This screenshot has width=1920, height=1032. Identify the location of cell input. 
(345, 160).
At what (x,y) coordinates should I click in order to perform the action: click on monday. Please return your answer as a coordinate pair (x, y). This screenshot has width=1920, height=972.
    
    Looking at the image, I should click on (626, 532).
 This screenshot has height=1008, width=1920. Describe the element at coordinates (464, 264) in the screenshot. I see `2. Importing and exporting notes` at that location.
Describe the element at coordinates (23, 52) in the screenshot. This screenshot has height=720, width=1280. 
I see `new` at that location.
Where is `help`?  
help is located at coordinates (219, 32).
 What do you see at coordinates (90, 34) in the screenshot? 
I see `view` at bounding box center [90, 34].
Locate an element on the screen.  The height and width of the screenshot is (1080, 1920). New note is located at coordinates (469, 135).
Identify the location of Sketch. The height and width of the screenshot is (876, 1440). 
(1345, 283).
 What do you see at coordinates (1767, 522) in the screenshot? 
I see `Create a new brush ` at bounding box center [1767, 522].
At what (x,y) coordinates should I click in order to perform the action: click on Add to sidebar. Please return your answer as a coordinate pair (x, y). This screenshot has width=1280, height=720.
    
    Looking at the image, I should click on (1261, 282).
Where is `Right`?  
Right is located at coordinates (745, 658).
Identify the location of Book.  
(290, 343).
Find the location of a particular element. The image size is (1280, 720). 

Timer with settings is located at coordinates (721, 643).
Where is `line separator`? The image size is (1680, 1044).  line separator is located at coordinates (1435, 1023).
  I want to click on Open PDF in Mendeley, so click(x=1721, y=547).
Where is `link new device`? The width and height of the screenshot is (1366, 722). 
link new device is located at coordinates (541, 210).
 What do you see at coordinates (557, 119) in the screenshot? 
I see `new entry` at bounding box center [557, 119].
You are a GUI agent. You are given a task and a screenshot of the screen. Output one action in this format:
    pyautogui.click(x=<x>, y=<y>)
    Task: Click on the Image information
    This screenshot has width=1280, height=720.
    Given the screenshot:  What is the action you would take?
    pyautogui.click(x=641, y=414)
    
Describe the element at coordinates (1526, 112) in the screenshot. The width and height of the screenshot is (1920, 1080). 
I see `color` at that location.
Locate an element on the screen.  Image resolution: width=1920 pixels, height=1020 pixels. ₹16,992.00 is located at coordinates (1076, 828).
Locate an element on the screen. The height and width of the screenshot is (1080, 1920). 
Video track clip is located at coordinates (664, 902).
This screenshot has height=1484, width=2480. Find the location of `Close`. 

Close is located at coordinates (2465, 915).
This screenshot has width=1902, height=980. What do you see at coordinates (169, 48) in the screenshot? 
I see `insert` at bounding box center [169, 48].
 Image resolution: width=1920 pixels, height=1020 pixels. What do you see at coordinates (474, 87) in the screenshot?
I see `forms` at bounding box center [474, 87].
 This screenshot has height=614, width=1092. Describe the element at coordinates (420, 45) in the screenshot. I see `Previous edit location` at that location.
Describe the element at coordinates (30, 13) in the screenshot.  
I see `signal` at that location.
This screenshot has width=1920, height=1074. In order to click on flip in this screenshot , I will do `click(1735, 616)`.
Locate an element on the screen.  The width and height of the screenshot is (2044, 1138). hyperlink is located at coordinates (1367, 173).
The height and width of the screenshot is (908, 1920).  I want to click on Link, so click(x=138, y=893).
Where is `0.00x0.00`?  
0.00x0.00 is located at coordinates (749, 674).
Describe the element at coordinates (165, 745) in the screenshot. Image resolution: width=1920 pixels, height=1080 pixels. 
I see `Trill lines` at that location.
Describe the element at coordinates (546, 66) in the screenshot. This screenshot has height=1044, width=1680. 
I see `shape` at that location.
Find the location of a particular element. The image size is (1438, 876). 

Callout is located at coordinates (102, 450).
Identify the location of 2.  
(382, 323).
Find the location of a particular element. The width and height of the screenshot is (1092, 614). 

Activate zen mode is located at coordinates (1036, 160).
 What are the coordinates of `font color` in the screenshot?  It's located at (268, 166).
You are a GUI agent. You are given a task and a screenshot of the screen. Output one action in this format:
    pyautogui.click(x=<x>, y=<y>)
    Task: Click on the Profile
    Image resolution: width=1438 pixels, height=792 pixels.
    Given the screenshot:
◆ ◆ ◆ ◆
# Task to complete:
Replace "location" with "position" in the lines between the one holding "coordinates (469, 135)." and the one holding "link new device is", inclusive. Give only those lines again, with everything else left unchanged.

# Exercise result:
Locate an element on the screen.  The height and width of the screenshot is (1080, 1920). New note is located at coordinates (469, 135).
Identify the position of Sketch. The height and width of the screenshot is (876, 1440). 
(1345, 283).
 What do you see at coordinates (1767, 522) in the screenshot? 
I see `Create a new brush ` at bounding box center [1767, 522].
At what (x,y) coordinates should I click in order to perform the action: click on Add to sidebar. Please return your answer as a coordinate pair (x, y). This screenshot has width=1280, height=720.
    
    Looking at the image, I should click on (1261, 282).
Where is `Right`?  
Right is located at coordinates (745, 658).
Identify the position of Book.  
(290, 343).
Find the position of a particular element. The image size is (1280, 720). 

Timer with settings is located at coordinates (721, 643).
Where is `line separator`? The image size is (1680, 1044).  line separator is located at coordinates (1435, 1023).
  I want to click on Open PDF in Mendeley, so click(x=1721, y=547).
Where is `link new device`? The width and height of the screenshot is (1366, 722). 
link new device is located at coordinates (541, 210).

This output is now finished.